Employees blamed staffing shortages on low wages. King Soopers has acknowledged having about 2,100 openings in King Soopers and City Market stores in the region, but said industries nationwide are grappling with labor shortages.

Safety was another big topic for workers walking the picket lines Wednesday. They said the controls and sanitation efforts put in place when the pandemic hit in 2020 have largely been dropped. They said the company doesn’t enforce mask mandates for the public and employees are left to deal with irate customers on their own.

Noden, who took part in the last King Soopers strike in 1996, said working during the pandemic has been stressful. She said the company provided security guards early during the COVID-19 outbreak, but, along with “hazard” pay, pulled the guards after a couple of months.

The union has requested armed security guards to deal with any altercations and what it says is rising crime in areas where stores are located as well as thefts and robberies in the stores. Three security guards were standing outside the King Soopers store on South Colorado Boulevard on Wednesday morning.

“Once we told them we were going on strike yesterday, we had a full-time security guard in there from the moment I walked in the door until I left,” Haymore. “The minute we’re going on strike, your product, your stuff might be in jeopardy.

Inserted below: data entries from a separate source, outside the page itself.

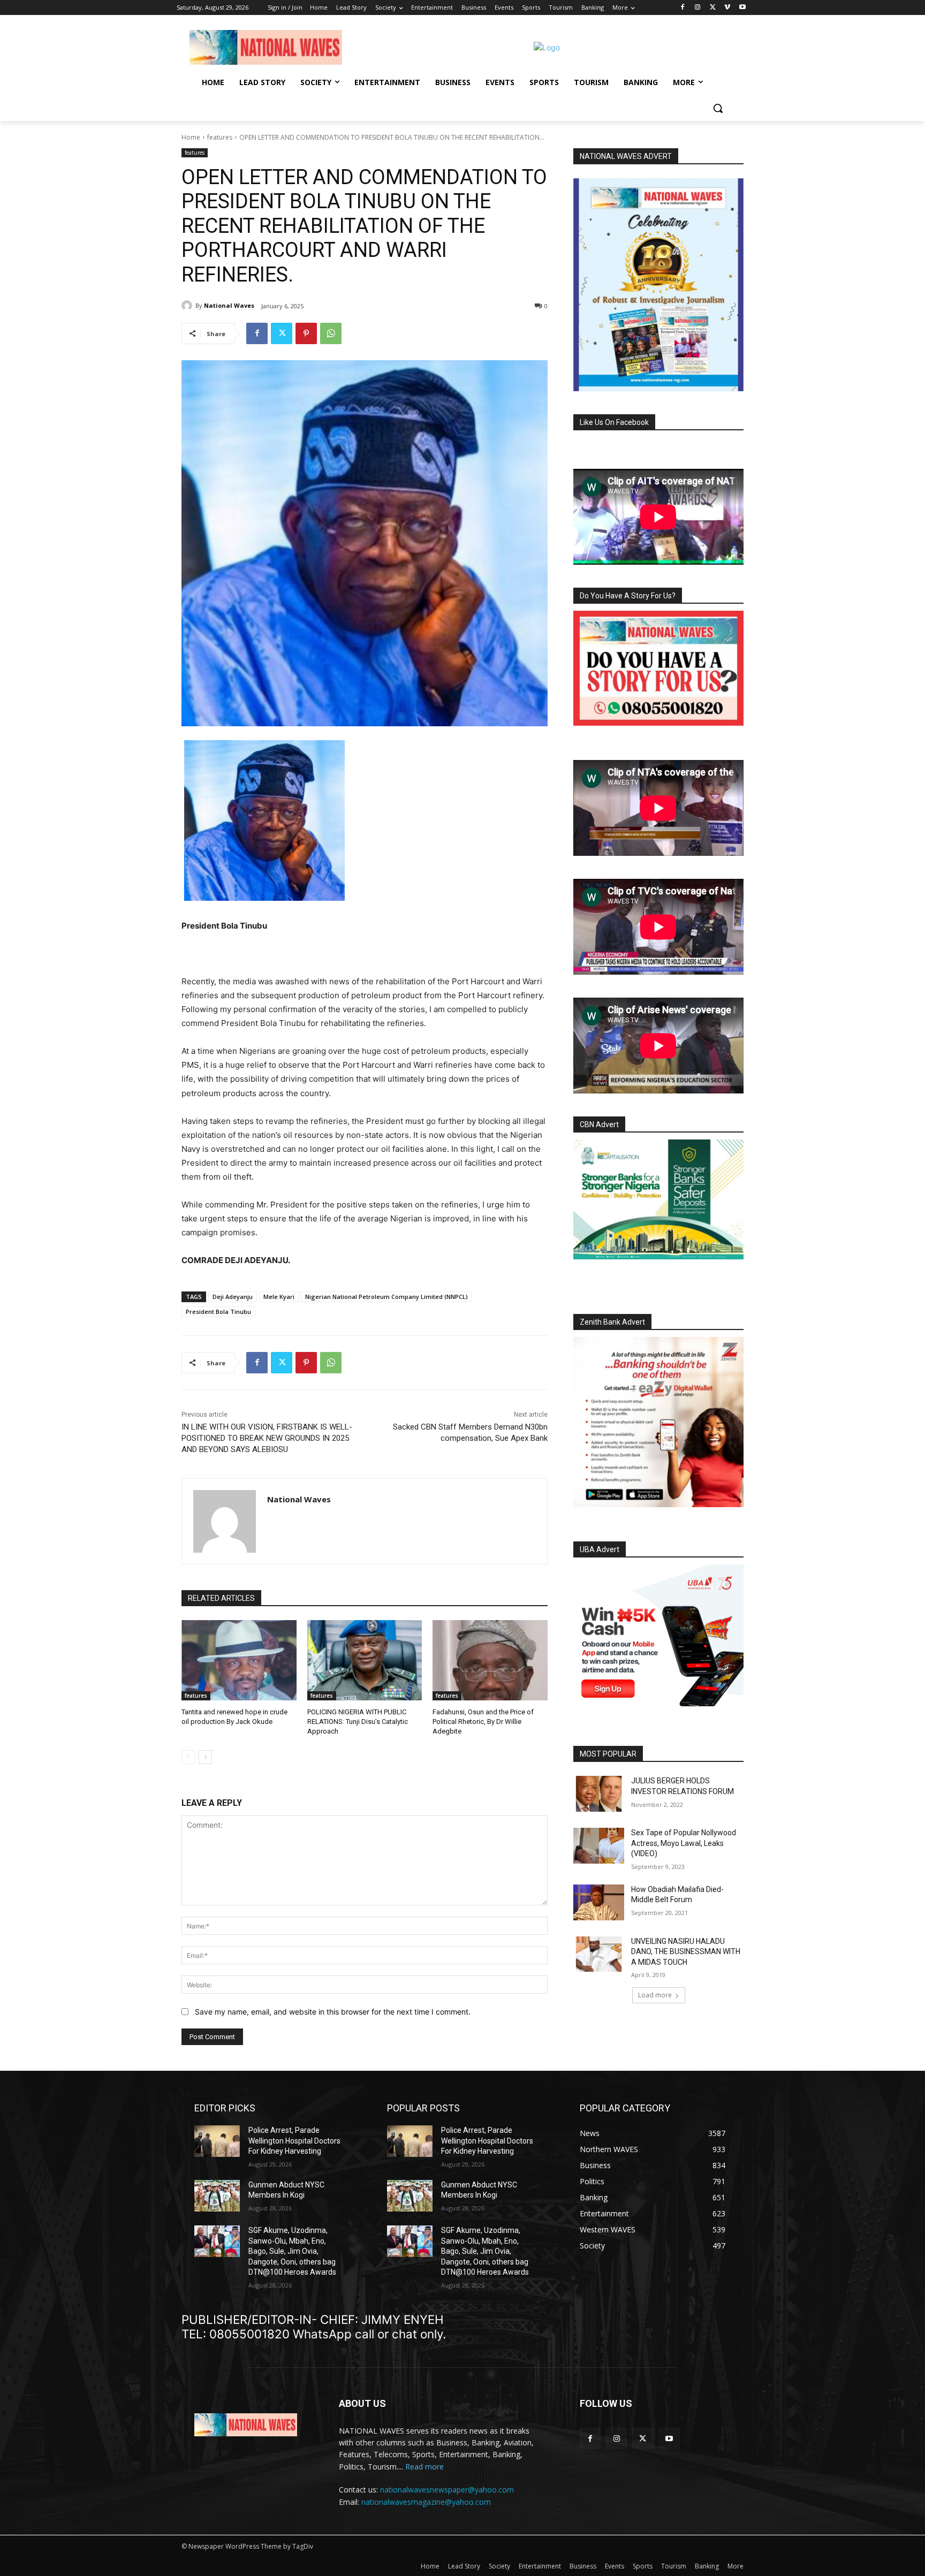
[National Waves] (188, 305)
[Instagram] (698, 8)
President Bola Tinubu (218, 1312)
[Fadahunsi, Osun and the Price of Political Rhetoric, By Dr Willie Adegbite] (490, 1660)
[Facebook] (683, 8)
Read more (424, 2466)
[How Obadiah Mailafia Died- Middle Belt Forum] (598, 1902)
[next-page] (205, 1757)
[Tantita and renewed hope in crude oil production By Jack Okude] (239, 1660)
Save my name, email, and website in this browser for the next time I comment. (333, 2011)
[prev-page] (188, 1757)
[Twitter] (713, 8)
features (219, 137)
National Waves (229, 305)
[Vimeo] (727, 8)
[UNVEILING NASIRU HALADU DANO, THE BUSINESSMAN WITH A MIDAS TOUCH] (598, 1954)
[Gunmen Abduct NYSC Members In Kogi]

That’s when you’re going to bring in security.”

Two security guards were at the front entrance of a King Soopers store on South University Boulevard in Highlands Ranch. Workers on the picket line were gathered on the other side of the street. Suzy Vidger, a 17-year employee, said workers were told by store managers that they couldn’t be in front of the store because it was private property .

“We were told that if we picketed across that way, we would be arrested,” Vidger said. “We were also told today that there was a possibility if we parked in the parking lot, we could be towed.”

The strike affects the King Soopers stores where the union’s contracts expired Jan. 8. The stores are in the following cities: Denver, Arvada, Aurora, Boulder, Broomfield, Centennial, Commerce City, Edgewater, Englewood, Evergreen, Federal Heights, Glendale, Golden, Greenwood Village, Highlands Ranch, Lakewood, Littleton, Louisville, Thornton, Westminster and Wheat Ridge.

The union’s contracts with other King Soopers and City Market stores expire later in January and in February. The union is still negotiating with Albertsons, which owns Albertsons and Safeway stores in the state.

The union filed a federal lawsuit against King Soopers in late December, accusing the company of unfair labor practices. King Soopers filed a complaint with the National Labor Relations Board Tuesday accusing the union of the same thing.

King Soopers has been advertising for temporary replacement workers, and the company announced Wednesday morning that its stores will remain open through the strike.

Union members from across the country have traveled to Colorado to support striking workers, Cordova said.

 

The last strike by grocery workers in Colorado was in 1996. Union members at King Soopers walked off the job and Safeway and Albertsons eventually locked out union members. The strike lasted 42 days.